When role-players open Discord, they will see a screen like figure 3. In the far left are the servers (A.) a role-player is a part of . Then there is their list of friends (B.) that they can have direct messaging (DM) conversations with. Once they click on a friend, a role-player sees what I see with ‘Philine’ (C.). They can see their username, their profile picture and chat history.

In the bottom left corner users can find their own personal information (D.), such as their full username others can use to add them, their status (green for actively online) and whether their camera and microphone are on or off. In the upper right corner (E.), users can start an audio call (the phone), a video call, they can see messages they saved (pinned) for later and they can add another friend to their direct messaging (DM) conversation to create a small group chat.

Then, at the bottom of the DM section, is the box to type messages in (F.) and a button to send gifs and emojis, as well as a button to gift someone Nitro, a premium version of the software.

Role-players can see when someone is typing right underneath the text box.



Figure 3 Screenshot of Discord, what a role-player sees opening Discord (I do not actually use the ‘Cyrilein’ account and it is used solely for this section)

Discord is most known for its servers. Servers work much like chat rooms, they are private but others can join if they get permission or an invitation. Role-players can hang out in a Discord server, move between their different pages, join chats and voice chats, get certain roles assigned, and more. Many role-players find role-play partners in big role-play servers that can have hundreds of members by posting a prompt or a message asking for someone to discuss possible story ideas with.

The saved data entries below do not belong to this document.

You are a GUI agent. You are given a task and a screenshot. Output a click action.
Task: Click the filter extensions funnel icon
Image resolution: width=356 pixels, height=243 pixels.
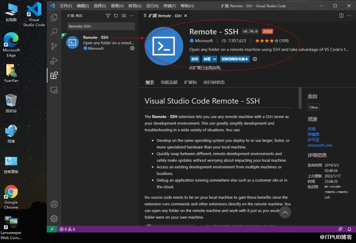click(108, 16)
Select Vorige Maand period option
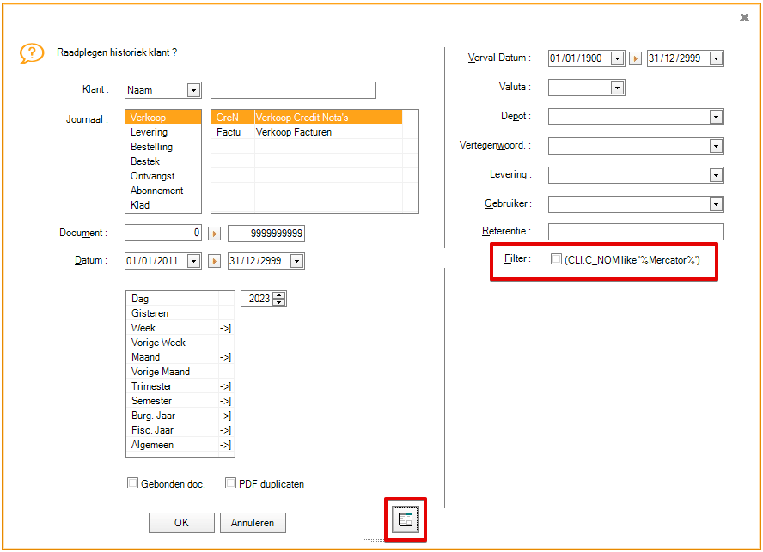 pos(161,372)
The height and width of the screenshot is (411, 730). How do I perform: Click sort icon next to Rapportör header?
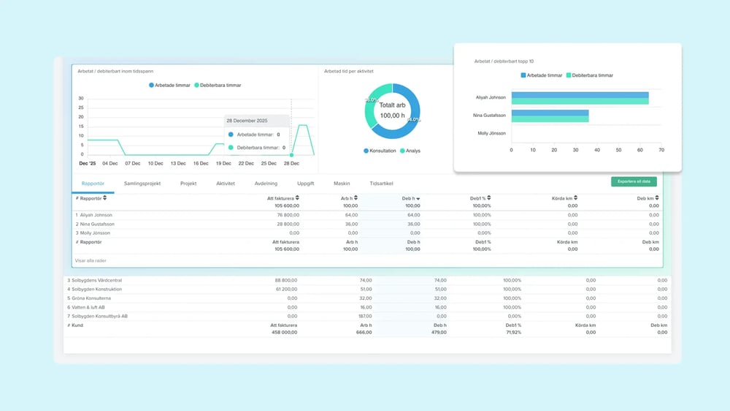tap(104, 198)
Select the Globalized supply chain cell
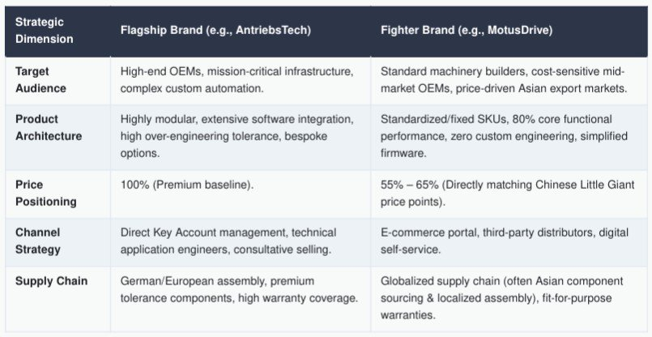This screenshot has height=337, width=652. pyautogui.click(x=502, y=298)
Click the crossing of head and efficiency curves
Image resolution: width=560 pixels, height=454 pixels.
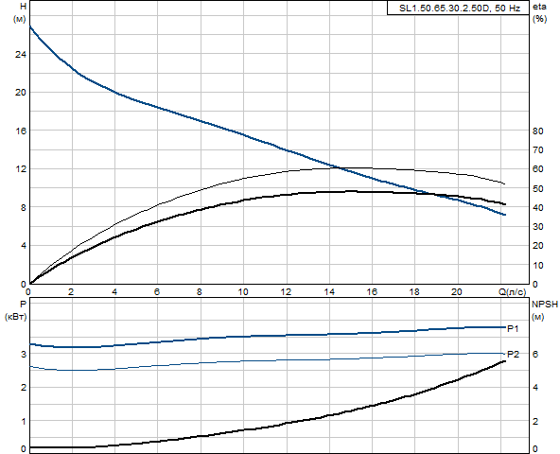[x=339, y=167]

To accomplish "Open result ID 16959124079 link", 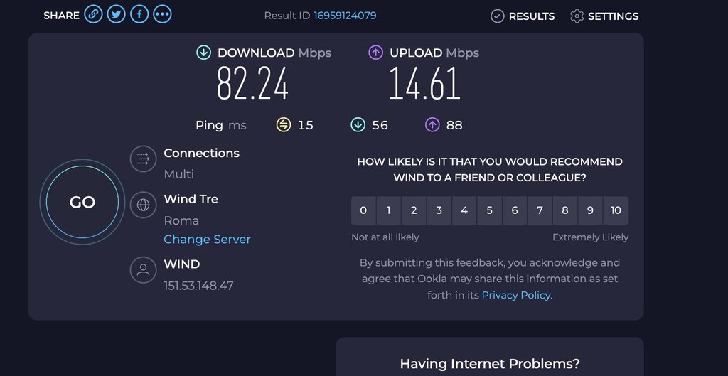I will tap(345, 16).
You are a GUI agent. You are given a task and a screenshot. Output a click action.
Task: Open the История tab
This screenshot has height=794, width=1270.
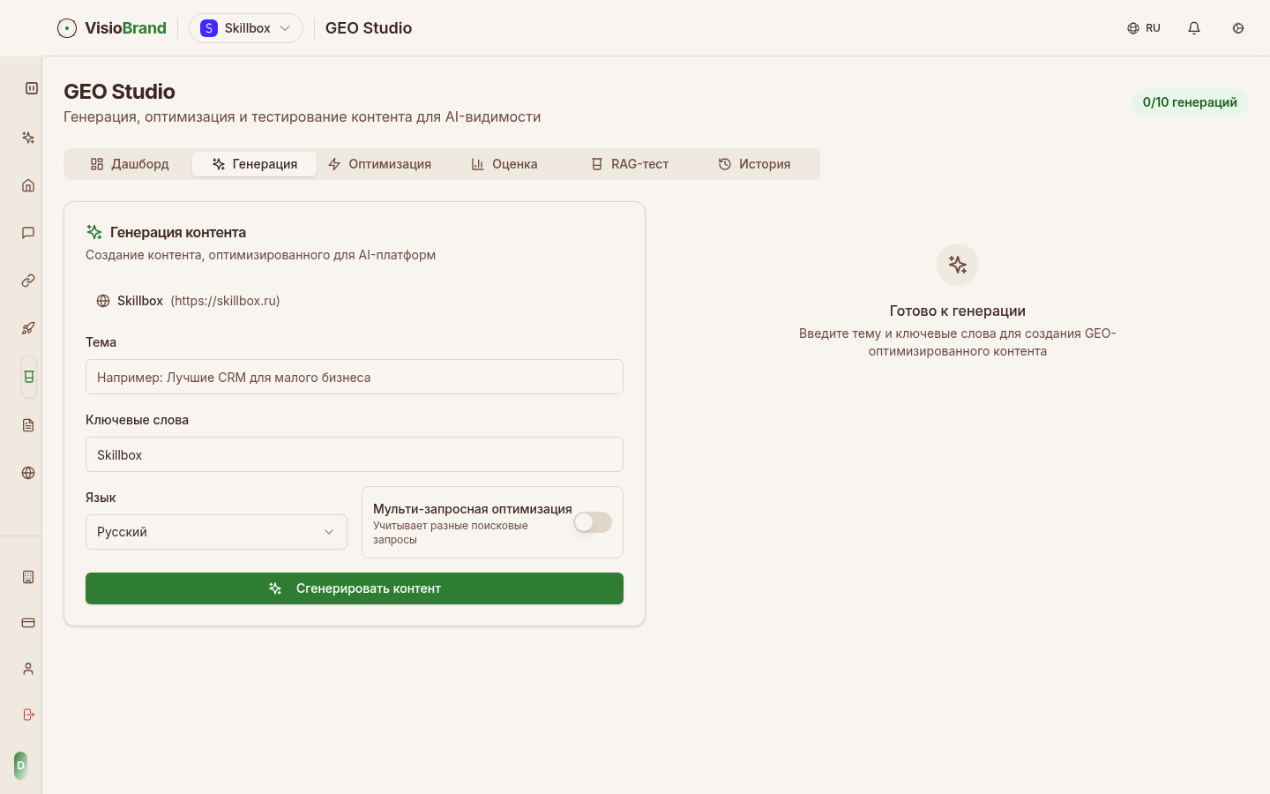pyautogui.click(x=754, y=164)
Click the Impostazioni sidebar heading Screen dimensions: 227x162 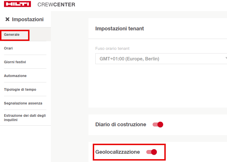(28, 19)
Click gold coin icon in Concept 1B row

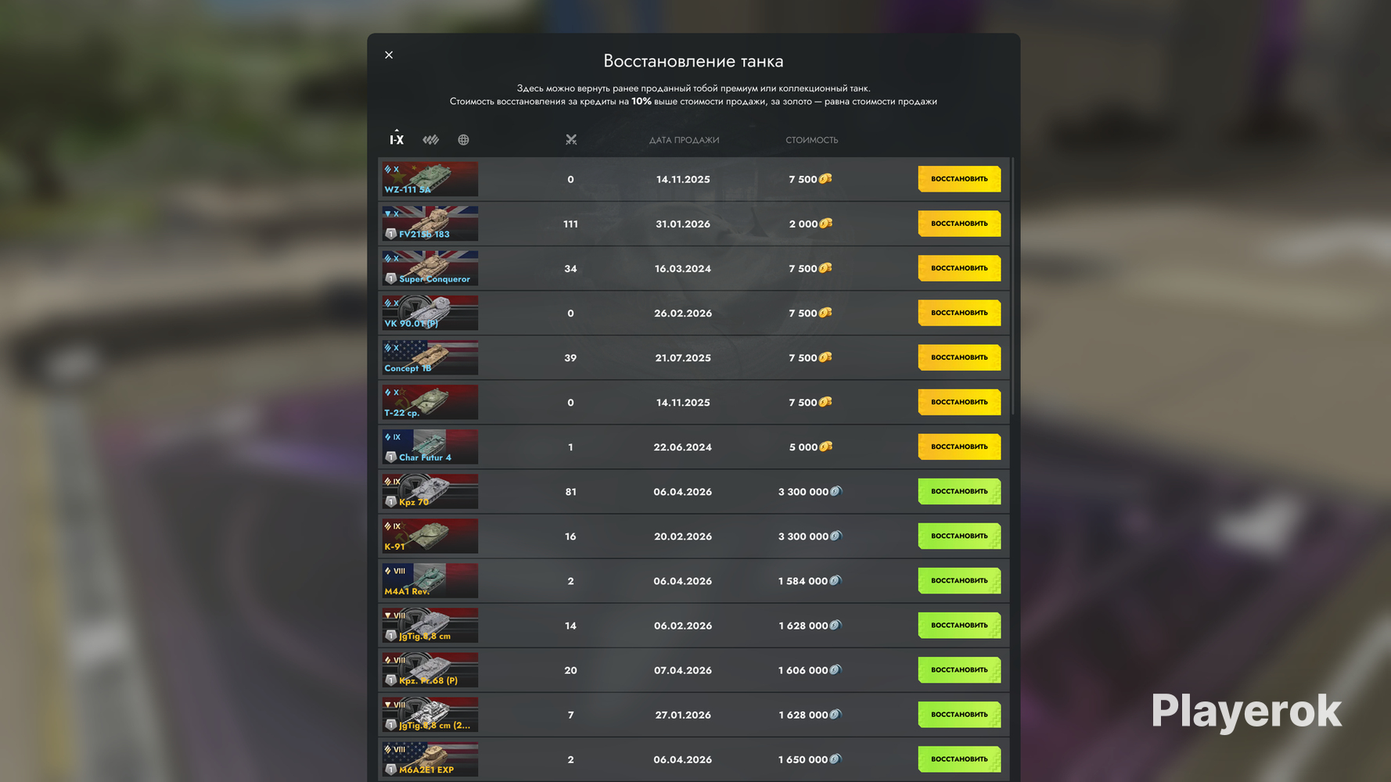click(825, 357)
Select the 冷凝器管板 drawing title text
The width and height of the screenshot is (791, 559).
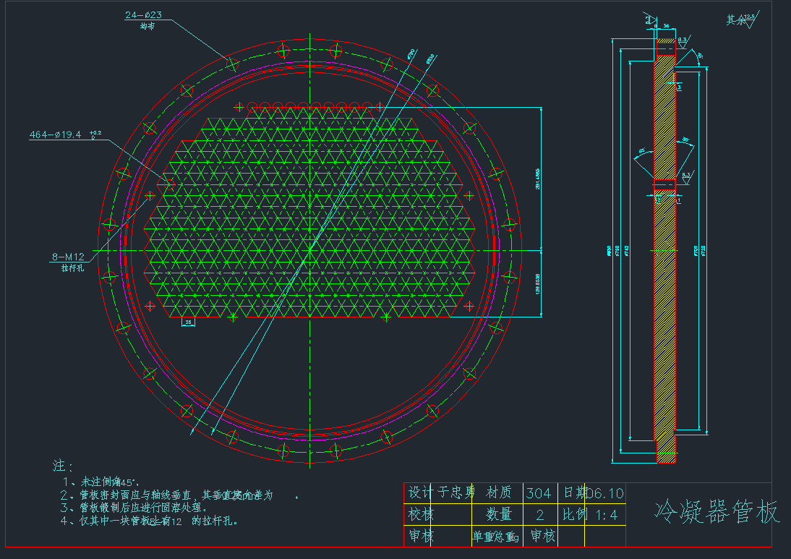pos(717,511)
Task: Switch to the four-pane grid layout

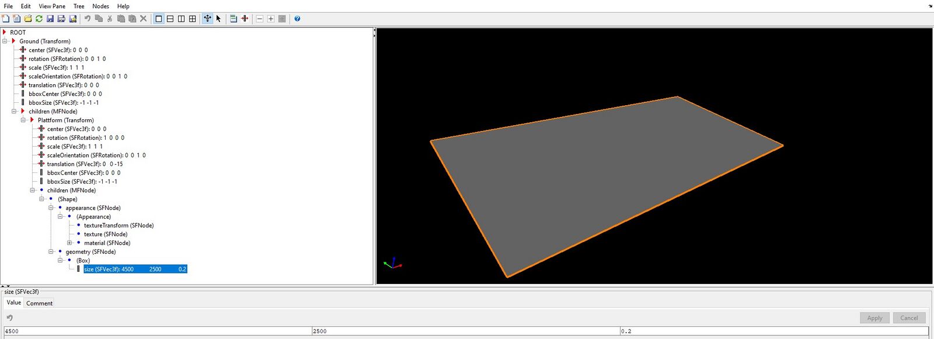Action: point(193,19)
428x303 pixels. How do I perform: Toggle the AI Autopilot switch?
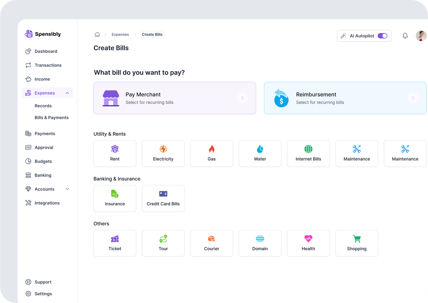(382, 36)
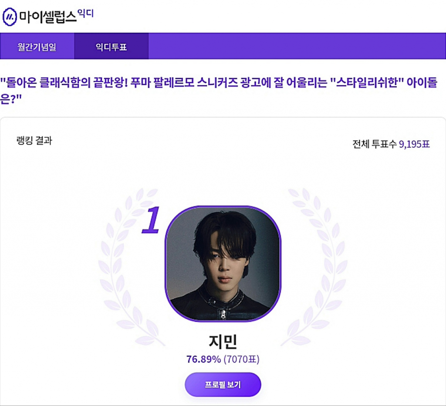The height and width of the screenshot is (406, 446).
Task: Click the right laurel wreath decoration
Action: coord(321,266)
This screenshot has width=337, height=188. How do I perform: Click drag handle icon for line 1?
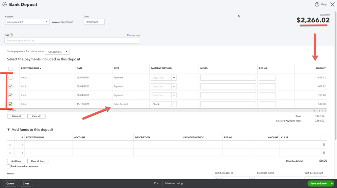pyautogui.click(x=10, y=145)
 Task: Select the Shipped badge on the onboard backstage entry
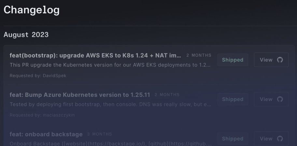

Role-players also create small servers for a specific role-play. This way, they can create different channels to organize content. I created a server to use as an example. In figure 4, I have created a text-channel called role-play for the actual role-play, a plot-channel for talk about the story and the ooc channel for non-RP related conversations. There is also a voice channel as some role-players enjoy talking to their more long term online role-play partners to discuss the role-play. In the center of the screen role-players find the channel they are in. Here, this is the role-play channel where the Omegle log is shared and pinned so that the role-players can


21 continue the story they had started on Omegle. On the right they can see the members of the server and whether they are online.

Figure 4 Screenshot of a Discord server

To join a server someone needs to be invited through Discord or to have an invitation link. One way to find servers that are open to new members is to use ‘Disboard’. Disboard.org is a site where those who have created a Discord server are able to add their server for others to find them. They introduce themselves, use relevant labels to be found by others, and offer invitation links. When they find a server they like, Discord users can join a server with one click on the ‘join’ button, which is a hyperlink to the server’s invitation link. There are currently over 60.000 public RP servers on Discord; 206 servers are labeled ‘Omegaverse’, and 70 servers are specifically labeled as Omegaverse RP servers that range from having over 300 members to having only a handful (Disboard, n.d.).


In this chapter I have introduced Omegaverse as a trope that introduces three new roles: Alphas, Omegas, and Betas. These three types have specific characteristics with origins in other fan tropes and popular understandings of how wolfpacks function. Like fan fiction, role-playing is a fan practice. Role-play is an interactive, collaborative practice where role-players write stories about their favorite or original characters together. Omegle and Discord facilitate Omegaverse role-playing by providing a platform for role-players to connect and write. Role-playing has its own rules and expectations all embedded into, created and facilitated by specific online platforms. I have already hinted at some elements of Omegaverse that role-players defined as


22 controversial, such as the power imbalances between Alphas and Omega, which are central to the contradiction between values and actions my participants and I puzzled with. In the following chapter on methodology, I will describe how I set out to collect and analyze my data.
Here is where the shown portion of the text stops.